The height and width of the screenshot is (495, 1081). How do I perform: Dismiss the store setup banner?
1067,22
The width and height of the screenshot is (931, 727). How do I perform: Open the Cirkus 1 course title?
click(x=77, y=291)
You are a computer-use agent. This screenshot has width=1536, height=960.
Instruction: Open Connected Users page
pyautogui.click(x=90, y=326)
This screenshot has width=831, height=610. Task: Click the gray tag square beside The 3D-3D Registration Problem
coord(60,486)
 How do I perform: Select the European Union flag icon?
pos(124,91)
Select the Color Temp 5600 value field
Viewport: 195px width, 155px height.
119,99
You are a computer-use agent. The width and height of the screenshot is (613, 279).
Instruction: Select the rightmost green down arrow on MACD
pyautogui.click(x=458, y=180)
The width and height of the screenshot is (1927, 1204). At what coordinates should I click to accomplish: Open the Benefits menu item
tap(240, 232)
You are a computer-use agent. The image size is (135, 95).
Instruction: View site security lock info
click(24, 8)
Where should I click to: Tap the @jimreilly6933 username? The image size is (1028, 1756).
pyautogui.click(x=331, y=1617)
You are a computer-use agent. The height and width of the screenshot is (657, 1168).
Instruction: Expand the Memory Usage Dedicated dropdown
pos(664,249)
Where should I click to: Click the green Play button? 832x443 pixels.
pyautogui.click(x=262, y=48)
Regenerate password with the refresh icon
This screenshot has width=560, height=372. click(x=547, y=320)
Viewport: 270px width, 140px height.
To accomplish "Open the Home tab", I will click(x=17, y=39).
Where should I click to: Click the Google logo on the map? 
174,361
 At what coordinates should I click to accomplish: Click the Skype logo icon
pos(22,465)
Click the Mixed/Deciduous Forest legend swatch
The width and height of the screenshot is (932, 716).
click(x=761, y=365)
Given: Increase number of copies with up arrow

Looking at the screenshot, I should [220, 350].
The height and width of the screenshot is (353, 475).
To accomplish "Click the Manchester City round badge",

+---+

What the task requires:
Show every line of the data that contains the word "Where".

Output of the exercise:
Where should I click to: Tap the @jimreilly6933 username? The image size is (1028, 1756).
Where should I click to: Click the green Play button? 832x443 pixels.
Where should I click to: Click the Google logo on the map? 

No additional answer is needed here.